Endüstriyel simbiyoz ilk olarak 1989 yılında Frosch ve Gallopoulos tarafından ortaya atılan endüstriyel ekoloji kavramının uygulama yöntemlerinden biri olarak gündeme gelmiş ve işletmeler arasında atık alışverişi yapılan sistemleri tanımlamak için kullanılmıştır. Kapsamı zamanla gelişen endüstriyel simbiyoz günümüzde işletmelerin madde ve enerji değişimi dışında satın alma, tasarım, lojistik, teknoloji gelişimi, ekipman ve teçhizat kullanımı, eğitim ve sağlık hizmetleri, atık yönetimi, yasal izin ve sertifika süreçleri gibi pek çok alanda uzun süreçli ortaklıklar kurması ve dayanışma içerisinde çalışması olarak kabul edilmektedir (Başer, 2014).

Endüstriyel simbiyoz uygulamalarının sahada farklı yaklaşımlarla hayata geçirildiği görülmekte olup en bilinen uygulamalar şöyledir:

1. Kendiliğinden gelişen sistemler: İşletmeler arasında kaynak riskini azaltma, yasal yaptırımların getirdiği yükü paylaşma ve ekonomik kazanım elde etme amacıyla kendiliğinden gelişen sistemlerdir.

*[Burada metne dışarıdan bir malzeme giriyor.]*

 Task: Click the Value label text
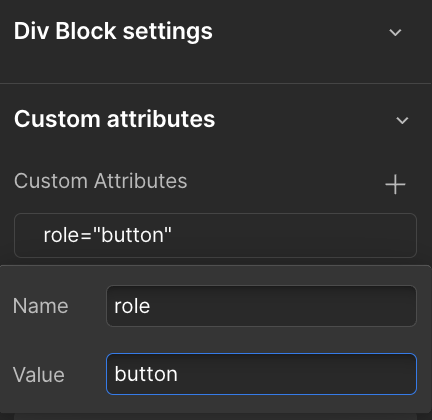pyautogui.click(x=39, y=375)
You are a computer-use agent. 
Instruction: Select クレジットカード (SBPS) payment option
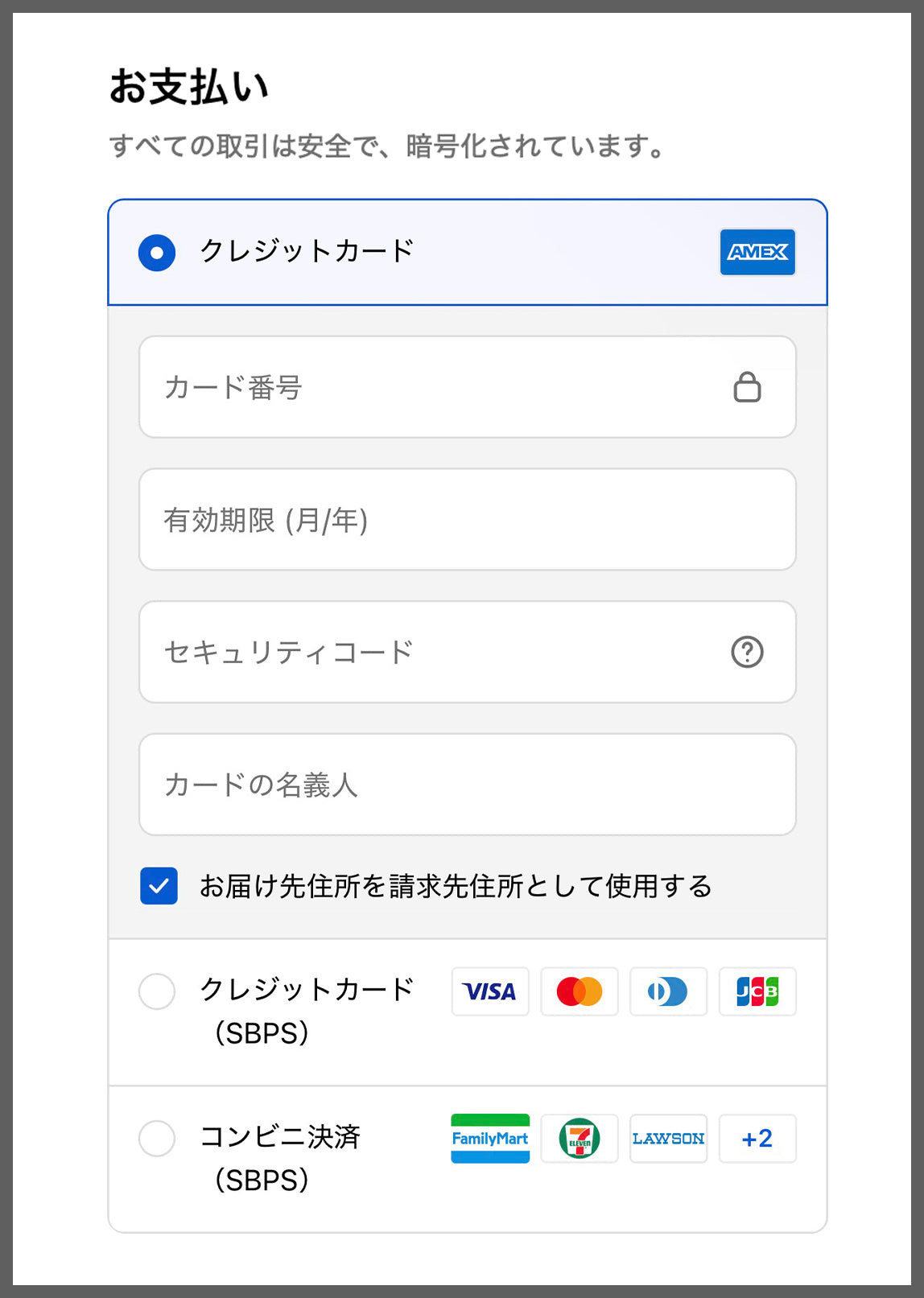[x=157, y=991]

Bu konuda en bilinen örnek 70’li yıllarda Danimarka’nın Kalundborg bölgesinde faaliyet gösteren işletmelerin atıklara uygulanan yüksek vergilerle baş edebilmek amacıyla birbirlerinin atıklarının, yan ürünlerinin, atık su, atık buhar ve enerji gibi diğer çıktılarının alışverişini yapmalarıyla ortaya çıkan Kalundborg Endüstriyel Parkı olarak gösterilmektedir (KS, 2020).

2. Kolaylaştırılmış sistemler: İşletmeler dışında aracı bir yapı tarafından işletmeler arası iş birliği fırsatlarının tanımlandığı, iş birliklerini hayata geçirebilmek için işletmelere teknik destek sağlandığı ve ilgili kurumların koordinasyonunun sağlandığı sistemlerdir. Ulusal ölçekte uygulanmaya başlayan İngiltere Ulusal Endüstriyel Simbiyoz Programı (NISP) kolaylaştırılmış sistemlerin en iyi örneklerindendir. 2002 yılında üç bölgede bölgesel kalkınma ajanslarının fonlarıyla başlatılan ve sonrasında ulusal bir programa dönüşen NISP, günümüzde yirmiden fazla ülkede uygulanmaktadır (ISL, 2019).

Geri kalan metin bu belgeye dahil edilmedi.